Google has not exited China. It has sought shelter in the Hong Kong Special Administrative Region of the People’s Republic of China and the policy of “one country, two systems.” The SAR government stated at the earliest possible moment that it would not censor content at the site and would respect information freedom.
In this special place, somewhat paradoxically called “the domestic outside” (国内境外), Google can continue to provide their services to Chinese — including search services that will be limited for mainland users by censorship actions within China, but which cannot be entirely controlled.
“One country, two systems” is not an expedient policy, but rather a long-term state policy arranged by Deng Xiaoping himself. The “one country, two systems” policy shows great political wisdom, leaping out of the life and death ideological struggle between socialism and capitalism and the rigid thought so pervasive in Chinese politics. In spirit it was not unlike Khrushchev’s 1959 doctrine of “peaceful coexistence, peaceful transition and peaceful competition,” which allowed for the coexistence, comparison, competition and integration of differing systems.
Looking back now, the richness and imaginative possibility of the policy surpasses the original intentions of its framer.
As China moves into the future, Hong Kong will have important contributions to make to the nation’s development, not just economically, but socially and politically as well. Hong Kong is an incubator for democracy, freedom of expression and civil society in China. Everyone on the mainland with an active interest in China’s future and progress of China is watching Hong Kong’s development closely.
Freedom of expression must be fiercely protected in Hong Kong, and we must not grow complacent. Some are concerned that freedoms here are suffering. But there is another important aspect to this issue — do local Hong Kong media make sufficient use of the freedom they have? Do they work tirelessly to raise standards of media professionalism, serving as a model for mainland journalists in the two crucial areas of “freedom and responsibility”? As Internet technologies progress with each passing day, has Hong Kong stayed on top of the trends, accelerating the development of new media in the territory?
Hong Kong’s future is closely tied to the future of mainland China. I feel regret at Google’s departure from mainland China, but I do not feel sadness or despair.
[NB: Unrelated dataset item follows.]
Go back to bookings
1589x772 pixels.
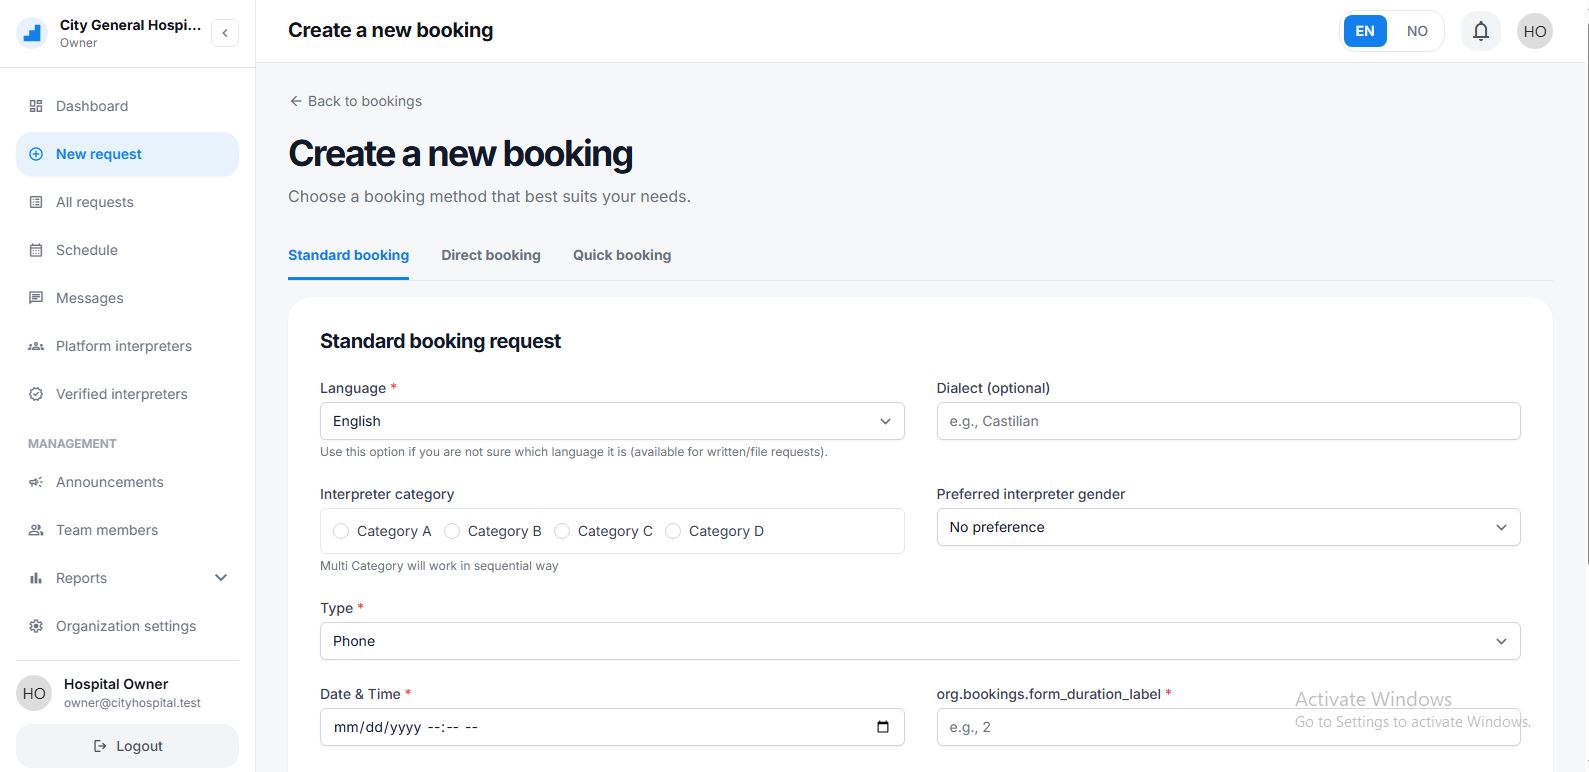click(355, 101)
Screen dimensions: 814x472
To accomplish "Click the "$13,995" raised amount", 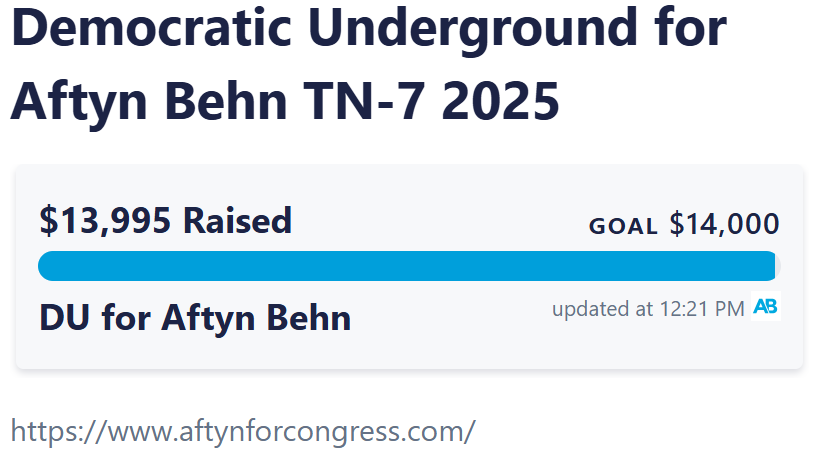I will (x=105, y=220).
The goal Chinese media are fighting for on a daily basis is not the ultimate goal Google was angling for. Chinese media are fighting a constant struggle for the right to expose, for example, the full facts in the Shanxi vaccine scandal. They are fighting for the right to criticize Hubei governor Li Hongzhong. Their reports are constantly censored, “harmonized” (prevented from being posted online) or subjected to “404 errors” (their articles deleted across the Web). In extreme cases, media may be purged or suspended. But they do not turn back. They gain modest victories again and again. And many small victories can add up to tremendous progress.
Hong Kong’s Google is still China’s Google. Words like “June Fourth” and “Liu Xiaobo” are sensitive words that must be filtered out inside China’s firewall today. But I would ask, what will the situation be in three years? Or in five years, or ten years? I don’t believe that China’s Great Firewall will stand unshaken in ten years time.
And perhaps history will change must faster than we anticipate, and we will not have to wait 10 years for Google’s return to mainland China.